The first time I heard Ron Denis (the head pastor of HOPCC) preach, I felt like something was very wrong with that man. He was preaching about how he equated the use of the Internet with the taking of the Mark of the Beast, and he told us that he was watching us from the pulpit, to see who was praying sincerely and who was not. He'd tell the congregation to pray, then he'd watch everybody do so. He thought that I was not praying sincerely enough, so he took me aside and told me that he was watching me, and he could tell that I was not really "In the Spirit."
Ron Denis weirded me out, so I quit going to church there and started writing about what I was observing on a cult-education message board that is now defunct. I thought that I would be safe in doing so, since I thought that HOPCC did not use the Internet and therefore they would not be reading what I was writing.
I was wrong. Shortly after I started writing about them I got a phone call from Ron Denis himself, in which he told me that he'd read what I'd written about him, and that if I did not stop writing about them that he would go to my Chain of Command and accuse me of molesting children in his church. Shortly after that I got another phone call from another soldier who was deeply involved with HOPCC, and he told me the same thing: that if I did not stop saying bad things about his church online, then he'd go to my Chain of Command with false accusations against me, false accusations that I was molesting children.

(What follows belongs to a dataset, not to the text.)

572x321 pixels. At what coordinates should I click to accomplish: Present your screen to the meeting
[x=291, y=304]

They tried to scare me off, and it worked. I did indeed stop writing about them, and I stopped going to church there and never looked back. In early 2005, I deployed to Iraq and forgot about HOPCC for several years.

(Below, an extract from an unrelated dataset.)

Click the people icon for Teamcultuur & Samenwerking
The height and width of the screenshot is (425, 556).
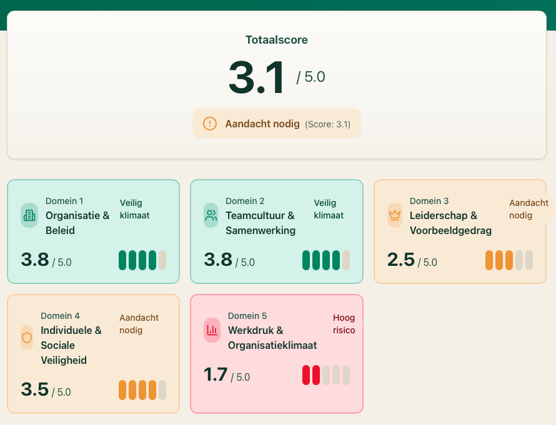(x=211, y=215)
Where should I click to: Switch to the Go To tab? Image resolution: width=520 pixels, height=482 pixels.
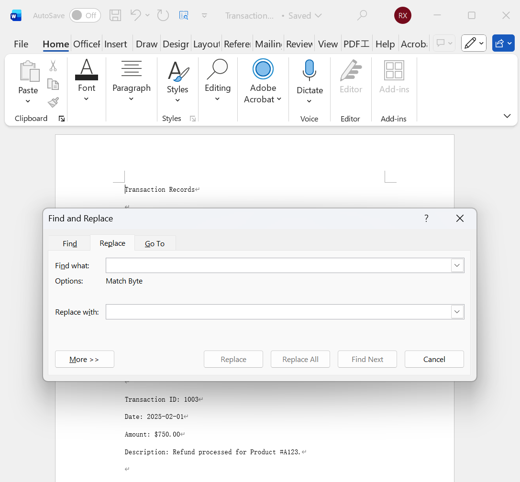coord(155,243)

Then the other day (eighteen years later, mind you) I was sitting here thinking to myself "What ever happened to Ron Denis, I wonder?" So I started Googling and what I found, in terms of stories of people who have defected from HOP over the years, horrified me.
It's what I'd characterize as an abusive church that preys primarily upon service persons and their families; it's a cult for whom the primary focus for evangelism and recruitment is on active-duty military personnel.
The stories of abuse, manipulation, and exploitation coming out of there are terrible. They prey on soldiers, and soldiers' families.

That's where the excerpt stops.